The 2025-2026 proposed budget adjustments for the Seattle Office of Arts & Culture (ARTS) are available for public viewing.
The Seattle Arts Commission, a group of citizen volunteers appointed by the Mayor and City Council to support and advocate for the ARTS office, issued a response to these budget proposals, including gratitude for maintaining funding for artists and arts organizations and a recommendation that the original language in the Admission Tax Ordinance remain intact.
Oct. 15, 2024
Re: Written comments required by Seattle Municipal Code 3.14.830G, as amended by Ordinance No. 123460 (2010)
Dear Councilmembers,
Thank you for your ongoing support of our city’s creative community. We know that the strength of a city’s reputation, quality of life, and economic opportunity are driven by investment in the arts. We write today to share our recommendations, in response to the Mayor’s budget proposal.
We are grateful that the Mayor understands the value and has maintained funding for the arts sector for grant programs stewarded by the Office of Arts and Culture (ARTS). We appreciate and thank the Mayor’s Office for recognizing the importance of supporting artists and arts organizations.
However, we would like to direct your attention to a deeply concerning proposed amendment to the long-standing ordinance (#120183), regarding the city’s Admissions Tax.
Changing this ordinance is at odds with the best interest of Seattle’s arts sector for two primary reasons. First, it effectively removes the agency and independence of the ARTS office to drive our city’s arts programming, funding and policy; and second, by removing clarity and process for the distribution of Admissions Tax revenue— and providing no guarantee for where or how it is to be allocated— it opens the door for chaos and confusion in future budget cycles. The ramifications of such a change could create significant unintended consequences, including limiting Council oversight of how these funds are distributed. We strongly recommend to Council that the original Ordinance language is kept intact.
It is in the city’s best interest for the ARTS Office to remain stewards of Admissions Tax revenue because:
- Artist employment opportunities and awards distributed from the ARTS Office include oversight and accountability through community-based panels, expertly-developed grant processes, and guidance from the Seattle Arts Commission. As the primary agency tasked with providing direct grant funds to artists, cultural producers, and arts organizations in the city, these processes ensure city leadership and the public have detailed visibility into the distribution of these funds.

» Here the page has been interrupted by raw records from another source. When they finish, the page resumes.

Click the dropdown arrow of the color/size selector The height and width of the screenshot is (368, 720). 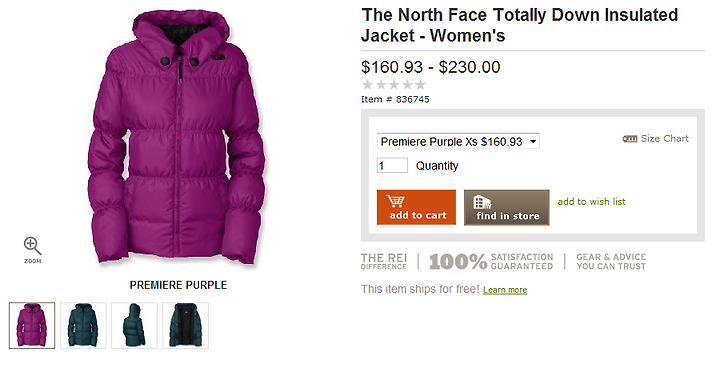pos(533,142)
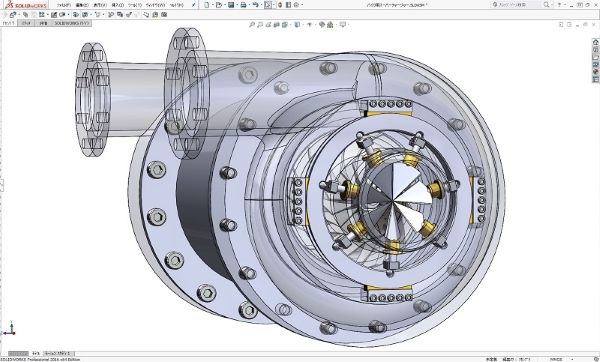Click inside the command search field
600x362 pixels.
tap(519, 5)
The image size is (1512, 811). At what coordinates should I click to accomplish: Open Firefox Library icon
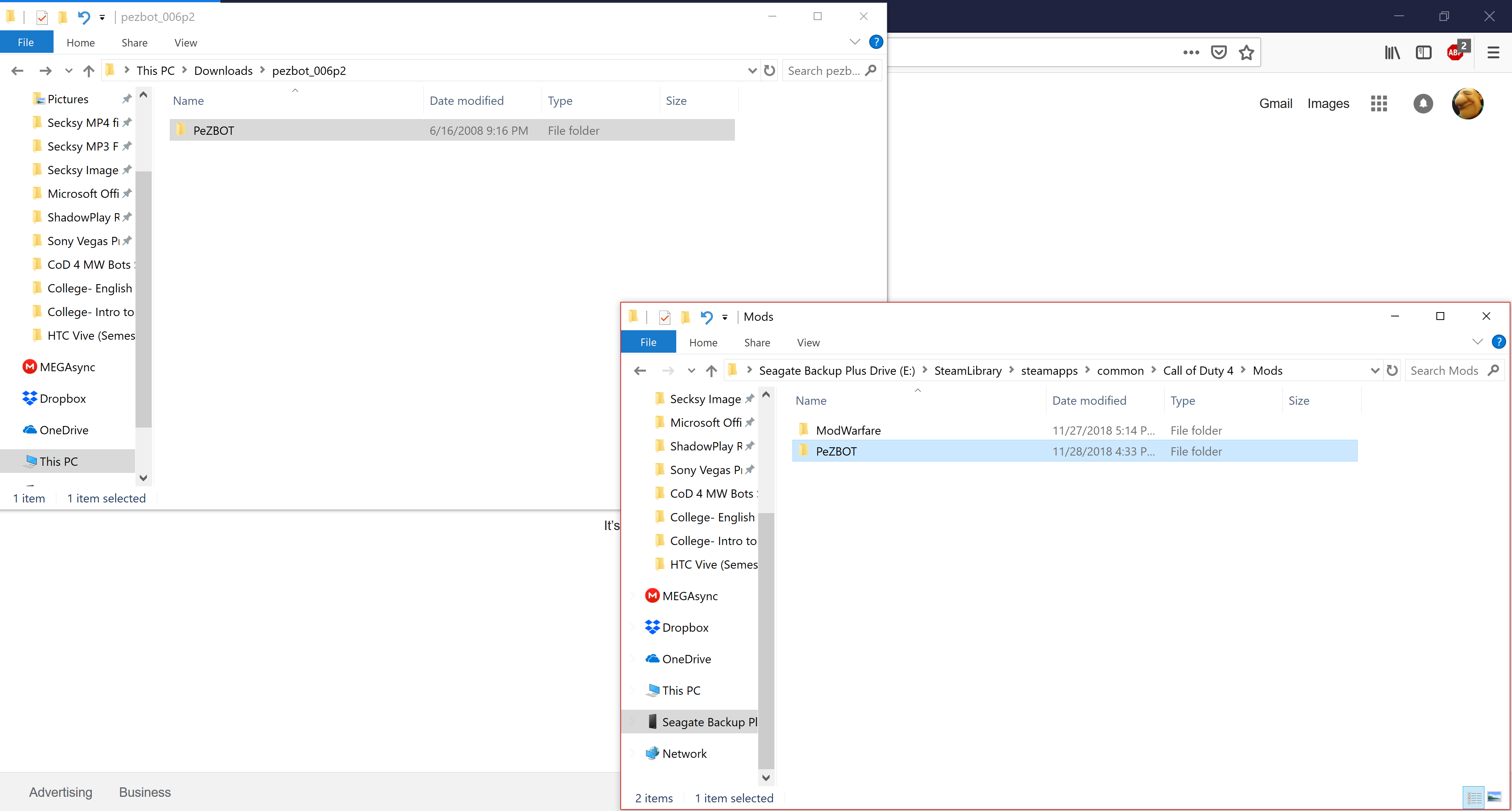click(1392, 53)
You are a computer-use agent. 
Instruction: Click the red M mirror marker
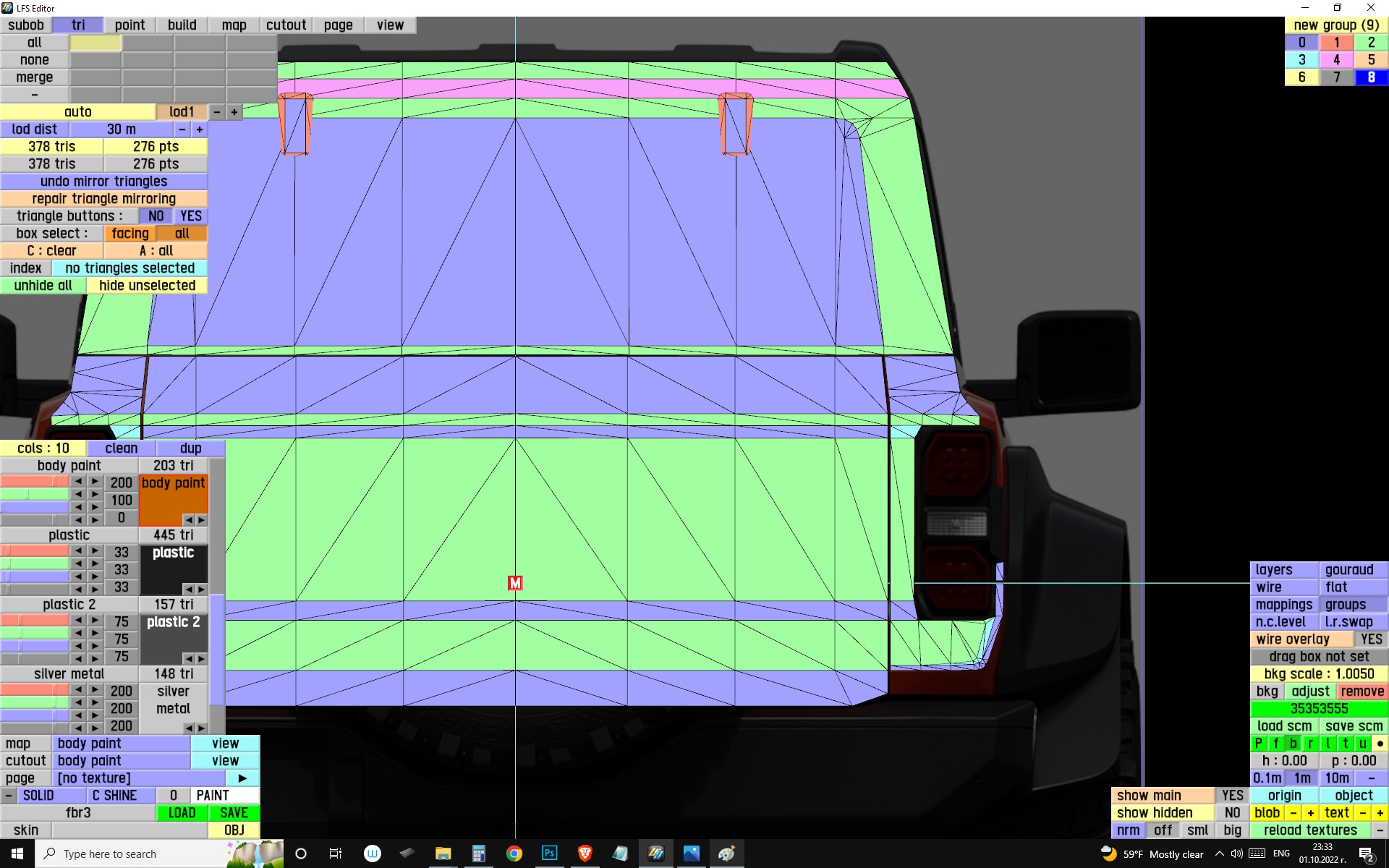coord(515,583)
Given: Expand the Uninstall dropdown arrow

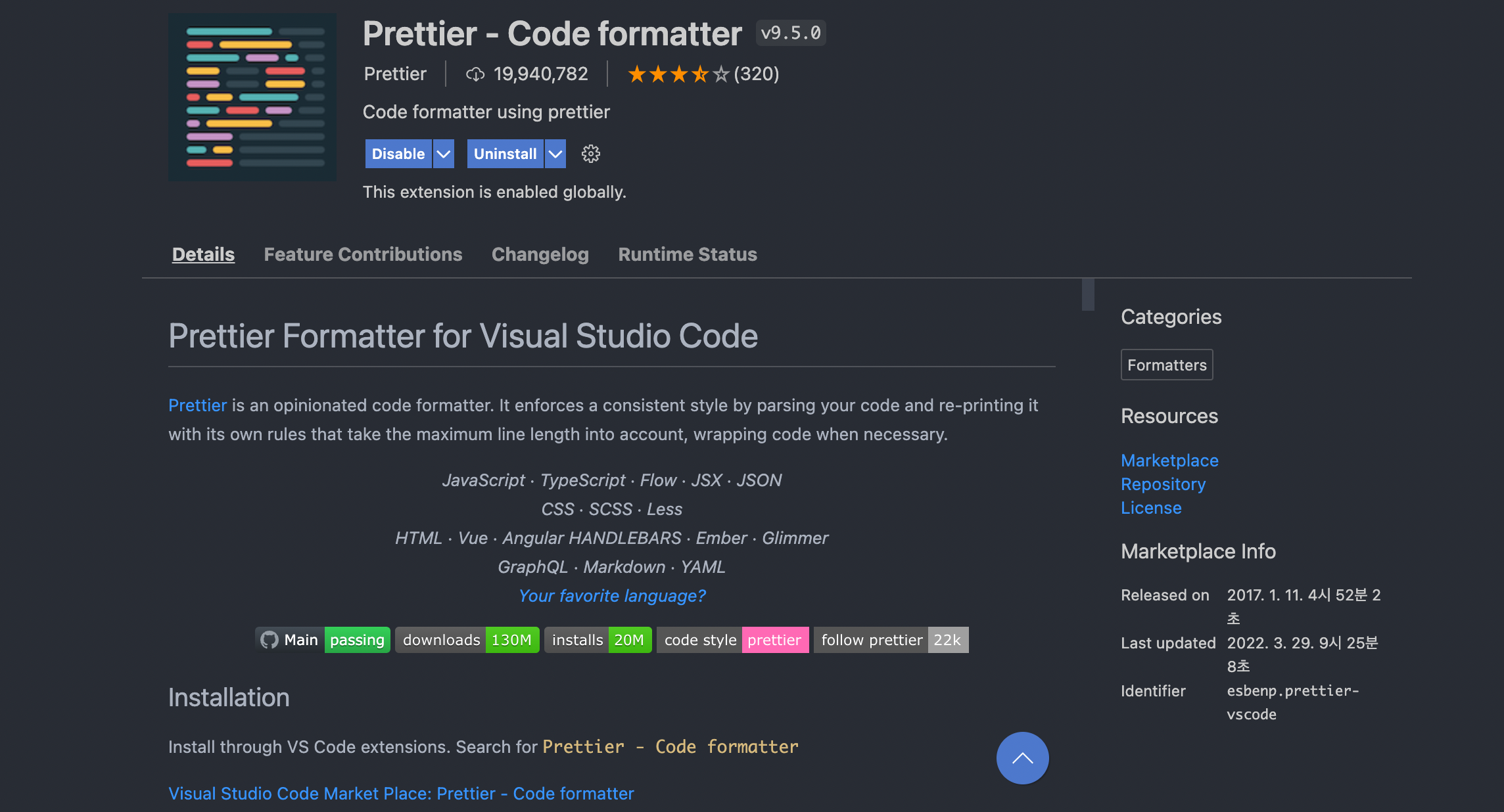Looking at the screenshot, I should [x=555, y=154].
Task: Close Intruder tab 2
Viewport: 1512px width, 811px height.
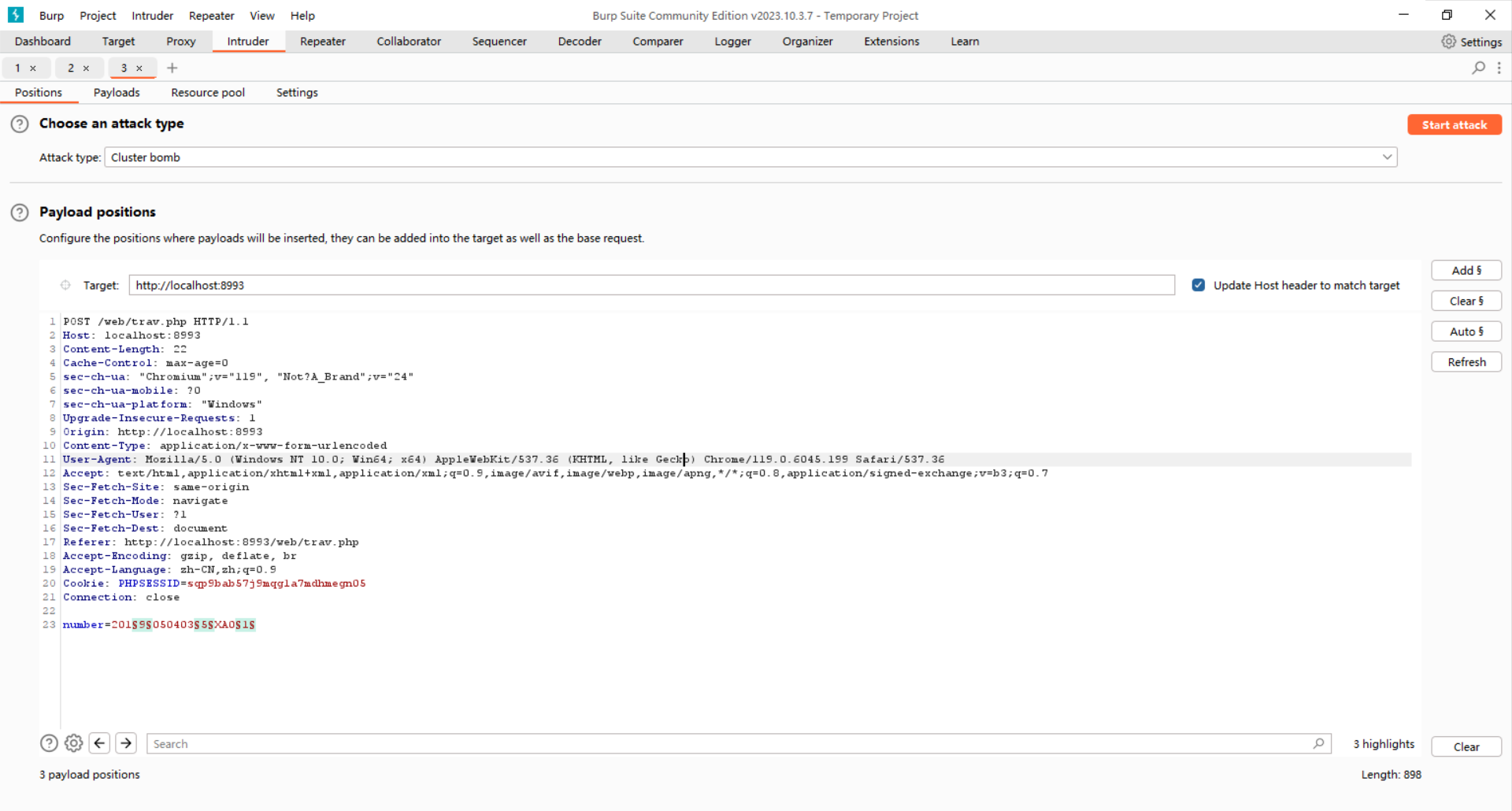Action: [87, 69]
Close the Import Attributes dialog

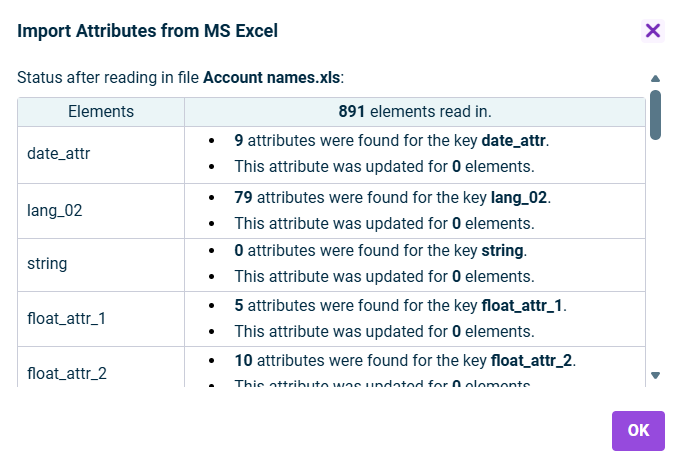coord(653,30)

- ARTS has the sectoral expertise. ARTS is staffed by reputable experts in the field; professionals with decades of experience in developing arts programs, creating accessible grants, and driving equitable arts policy. They are, by design, the office that is best equipped to lead this work and support a strong sector. Other city agencies often rely on the ARTS office to help them navigate their own arts related projects or acquisitions. The ARTS office is the one agency exclusively focused on ensuring a healthy arts ecosystem, and can support other agencies’ arts-related work. Changing the ordinance could create redundancies for arts spending. Arts curation in other city departments could also undermine a strong and unified sector in our city.
- The ARTS office has honed and maintains robust and equitable processes for the allocation of its funding. Their dedication to equitable practice means that their funding provides significant support to small and mid-sized BIPOC-led organizations and community-based cultural organizations, alongside our major and larger arts institutions. Other departments and entities are not similarly equipped to administer processes that would assure a wide spectrum of community members receive arts opportunities in a transparent manner.
Additionally, changing the long-standing Admissions Tax ordinance would create long-term harm to the creative sector as a whole in order to solve a temporary budget issue. This decision would have significant far-reaching implications, miring future administrations, councils, city departments in a chaotic process, pitting city agencies against each other, and diminishing the arts sector at a critical time.
We recognize and appreciate the need for a balanced budget. We are confident that the best partner for doing so is the ARTS Office, who could effectively support the distribution of arts funding to programs in other departments as allocated in this budget cycle. We encourage Council to reject changes to the Ordinance, and adopt a proviso that allows ARTS to allocate admission tax revenue to support their fellow city departments and help balance this year’s budget. The city’s current budget goals can be accomplished without making a change that would set ARTS up for years of uncertainty. This tactic will also help to strengthen collaboration between initiatives and support interdepartmental communication.
The creative sector is often called upon to uplift our communities, spark tourism and help create business revenue for our city. It is critical that the arts sector stays strong when we need it most. Maintaining this long-standing ordinance will help Seattle build a flourishing city that stands out with its unique creative vigor. In 2026, when all eyes will be upon Seattle, we want to be able to stand with you as leaders saying we did not fall behind, that we are a leading arts city.
We respectfully ask: please do not change this long-standing, effective ordinance.